Okay, time to take a breath. Nate Silver did a good job adding some context to the most recent polls and here was his basic conclusion (my paraphrase): Republicans’ chances of keeping the House is getting slightly worse, while their chances of holding the Senate are slightly better. Here’s how Silver put it:

District-level polls have generally been getting worse for Republicans, even if national indicators have stabilized or improved slightly. […]

Republicans have been favored to keep the Senate all along. But their position has improved quite a bit over the last week in all three versions of our model.

Indeed, Cook Political Report just moved seven more House races in the direction of Democrats.

When it comes to enthusiasm, there’s plenty of caveats to the notion that the Democratic advantage has evaporated. First, turnout is still what actually matters. Republicans have completely abandoned the cross-over vote in favor of stoking their base and nothing else. That strategy not only depends on turnout among their base being high, it also assumes turnout among the Democratic base will be low. Here’s how the director of polling for Marist Institute, which conducted the NPR poll, framed it.

“The Republicans’ approach has been, and continues to be, all about the base,” [Lee] Miringoff said. “This is their M.O., and that’s what we’re seeing. That works if turnout is not high.”

In other words, Republicans are counting on typical midterm trends to hold, with overall turnout being very low which tends to favor Republicans. Nothing about the trajectory of turnout over the past couple years of special elections suggests a sudden drop-off from the historic highs we’ve seen.

Second, all of these polls were done in the immediate wake of the Kavanaugh hearings, an obvious point of engagement for both parties. Republican engagement, increasing in the NPR poll from 68 percent in the sleepy month of July to 80 percent following the hearings, is significant but not necessarily telling. It’s a snapshot of a moment in time where the GOP base finally showed some signs of life that the Democratic base has been exhibiting all along.

Even GOP strategist Alex Conant noted that the momentary “unifying moment” for Republicans isn’t necessarily durable.

“Now the election, at least at the moment, is about Brett Kavanaugh who’s been dominating the national conversation,” Conant told NPR. Conant added that Trump taking a back seat to Kavanaugh was actually helping Republicans. Now does anyone really believe Trump is going to continue taking a backseat to Kavanaugh over the next month?

The other data point that’s always worth keeping in mind is the fact that GOP party ID has shrunk significantly within the last couple years. Here’s what Pew Research Center wrote in March:

When the partisan leanings of independents are taken into account, 50% either identify as Democrats or lean Democratic; 42% identify as Republicans or lean Republican.

The 8-percentage-point Democratic advantage in leaned partisan identification is wider than at any point since 2009, and a statistically significant shift since 2016, when Democrats had a 4-point edge (48% to 44%).

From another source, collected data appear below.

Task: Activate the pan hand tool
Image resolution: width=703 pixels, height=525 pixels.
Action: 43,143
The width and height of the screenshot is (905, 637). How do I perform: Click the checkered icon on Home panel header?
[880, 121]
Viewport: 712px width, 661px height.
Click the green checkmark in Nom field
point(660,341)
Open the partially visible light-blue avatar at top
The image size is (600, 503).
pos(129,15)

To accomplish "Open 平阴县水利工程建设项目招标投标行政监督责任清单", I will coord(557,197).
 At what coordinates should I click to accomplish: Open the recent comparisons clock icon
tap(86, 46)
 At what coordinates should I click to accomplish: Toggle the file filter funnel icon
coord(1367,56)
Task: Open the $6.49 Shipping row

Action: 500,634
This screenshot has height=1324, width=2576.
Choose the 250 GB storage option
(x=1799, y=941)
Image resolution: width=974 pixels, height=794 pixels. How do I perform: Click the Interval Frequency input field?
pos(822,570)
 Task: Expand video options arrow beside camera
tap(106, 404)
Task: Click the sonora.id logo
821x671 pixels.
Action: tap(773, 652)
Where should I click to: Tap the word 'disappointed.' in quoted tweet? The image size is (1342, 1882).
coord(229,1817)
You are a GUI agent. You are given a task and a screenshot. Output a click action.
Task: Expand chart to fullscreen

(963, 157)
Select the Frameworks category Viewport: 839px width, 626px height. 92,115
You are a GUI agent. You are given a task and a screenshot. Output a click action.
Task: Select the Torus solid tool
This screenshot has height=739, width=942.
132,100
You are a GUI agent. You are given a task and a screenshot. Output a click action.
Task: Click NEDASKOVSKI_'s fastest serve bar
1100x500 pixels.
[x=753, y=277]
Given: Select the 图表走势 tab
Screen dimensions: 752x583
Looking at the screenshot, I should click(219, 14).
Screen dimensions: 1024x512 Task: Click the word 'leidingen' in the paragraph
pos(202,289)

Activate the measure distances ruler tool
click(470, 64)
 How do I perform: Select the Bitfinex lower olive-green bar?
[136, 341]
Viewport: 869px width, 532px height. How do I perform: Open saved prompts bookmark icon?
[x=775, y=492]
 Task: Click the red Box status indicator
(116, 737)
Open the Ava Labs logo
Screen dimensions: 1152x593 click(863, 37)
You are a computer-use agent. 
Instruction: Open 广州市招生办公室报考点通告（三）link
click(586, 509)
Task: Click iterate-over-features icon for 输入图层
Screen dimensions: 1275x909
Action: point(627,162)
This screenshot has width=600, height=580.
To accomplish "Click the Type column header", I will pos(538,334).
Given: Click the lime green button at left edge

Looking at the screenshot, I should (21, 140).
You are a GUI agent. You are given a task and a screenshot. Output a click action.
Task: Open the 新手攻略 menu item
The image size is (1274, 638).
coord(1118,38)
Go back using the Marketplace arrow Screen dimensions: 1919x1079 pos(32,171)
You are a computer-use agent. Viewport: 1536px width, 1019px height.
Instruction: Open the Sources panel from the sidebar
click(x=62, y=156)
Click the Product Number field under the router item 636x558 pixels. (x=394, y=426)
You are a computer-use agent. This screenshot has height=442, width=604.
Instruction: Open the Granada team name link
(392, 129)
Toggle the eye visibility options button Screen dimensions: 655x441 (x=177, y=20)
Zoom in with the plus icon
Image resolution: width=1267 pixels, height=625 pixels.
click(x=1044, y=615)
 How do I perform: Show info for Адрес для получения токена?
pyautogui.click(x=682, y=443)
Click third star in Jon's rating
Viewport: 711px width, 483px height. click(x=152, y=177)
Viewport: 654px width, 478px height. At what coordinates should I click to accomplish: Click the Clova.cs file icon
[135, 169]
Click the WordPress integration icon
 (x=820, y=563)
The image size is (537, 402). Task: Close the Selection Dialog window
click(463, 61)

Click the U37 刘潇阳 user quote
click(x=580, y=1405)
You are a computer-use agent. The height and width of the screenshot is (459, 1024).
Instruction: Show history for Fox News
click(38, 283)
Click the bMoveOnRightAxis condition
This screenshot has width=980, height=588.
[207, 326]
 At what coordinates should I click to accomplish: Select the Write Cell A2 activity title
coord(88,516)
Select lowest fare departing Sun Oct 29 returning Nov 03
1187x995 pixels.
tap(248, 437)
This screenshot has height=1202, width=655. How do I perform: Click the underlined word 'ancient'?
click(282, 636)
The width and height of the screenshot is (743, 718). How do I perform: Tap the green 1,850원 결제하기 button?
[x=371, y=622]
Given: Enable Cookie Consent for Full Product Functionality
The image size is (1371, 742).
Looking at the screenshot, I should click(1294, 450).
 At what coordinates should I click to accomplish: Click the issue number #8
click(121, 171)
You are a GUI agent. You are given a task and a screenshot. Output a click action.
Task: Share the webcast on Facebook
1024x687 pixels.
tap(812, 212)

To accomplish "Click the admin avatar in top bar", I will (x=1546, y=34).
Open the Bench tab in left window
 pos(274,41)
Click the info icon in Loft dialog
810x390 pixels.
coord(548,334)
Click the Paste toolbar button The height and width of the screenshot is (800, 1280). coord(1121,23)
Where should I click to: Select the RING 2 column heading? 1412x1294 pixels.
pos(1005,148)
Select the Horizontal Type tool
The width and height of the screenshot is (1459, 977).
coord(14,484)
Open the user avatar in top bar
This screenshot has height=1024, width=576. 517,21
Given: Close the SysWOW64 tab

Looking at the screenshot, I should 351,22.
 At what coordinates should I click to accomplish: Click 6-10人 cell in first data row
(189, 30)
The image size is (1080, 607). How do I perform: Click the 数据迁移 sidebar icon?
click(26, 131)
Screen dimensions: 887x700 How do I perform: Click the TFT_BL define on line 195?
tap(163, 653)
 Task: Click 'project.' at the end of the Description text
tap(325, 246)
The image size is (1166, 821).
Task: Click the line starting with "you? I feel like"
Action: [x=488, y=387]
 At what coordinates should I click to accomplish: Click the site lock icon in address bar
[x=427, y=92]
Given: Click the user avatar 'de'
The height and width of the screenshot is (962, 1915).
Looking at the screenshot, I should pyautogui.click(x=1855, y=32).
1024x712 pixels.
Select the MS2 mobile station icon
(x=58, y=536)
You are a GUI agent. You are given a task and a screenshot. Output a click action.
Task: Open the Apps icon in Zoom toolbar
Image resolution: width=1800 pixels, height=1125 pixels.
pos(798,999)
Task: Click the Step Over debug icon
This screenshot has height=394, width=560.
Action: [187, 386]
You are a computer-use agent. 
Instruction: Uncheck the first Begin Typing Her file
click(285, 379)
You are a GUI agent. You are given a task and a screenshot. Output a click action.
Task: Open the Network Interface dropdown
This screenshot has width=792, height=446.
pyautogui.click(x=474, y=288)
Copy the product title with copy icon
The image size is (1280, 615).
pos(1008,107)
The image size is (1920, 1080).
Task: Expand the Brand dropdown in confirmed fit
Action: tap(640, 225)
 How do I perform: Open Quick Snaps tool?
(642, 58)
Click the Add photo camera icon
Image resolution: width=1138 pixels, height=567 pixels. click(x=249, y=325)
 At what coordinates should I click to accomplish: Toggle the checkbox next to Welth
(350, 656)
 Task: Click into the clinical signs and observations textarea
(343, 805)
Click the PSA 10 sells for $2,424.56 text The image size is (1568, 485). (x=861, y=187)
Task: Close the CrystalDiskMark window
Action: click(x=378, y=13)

Additionally, while a little over half of women (51-52 percent) identified/leaned Democratic from 2010 through 2015, by 2017, fully 56 percent favored Democrats, while the partisan leanings of men remained virtually unchanged during the same time period.

Remember that NPR poll about enthusiasm up top, it also found following the hearing that 45 percent of  voters believe Dr. Blasey Ford is telling the truth vs. just 33 percent who believe Kavanaugh’s denials. The gender gap is large, with women believing Blasey Ford 52-27 percent and men believing Kavanaugh by a narrow margin, 39-37 percent.

If Republicans manage to ram Kavanaugh’s nomination through as they seem poised to do—despite the fact that he’s a credibly accused sexual assaulter and provable serial liar—that growing contingent of Democratic women will be counting down the days till they can get to the polls to register their seething rage.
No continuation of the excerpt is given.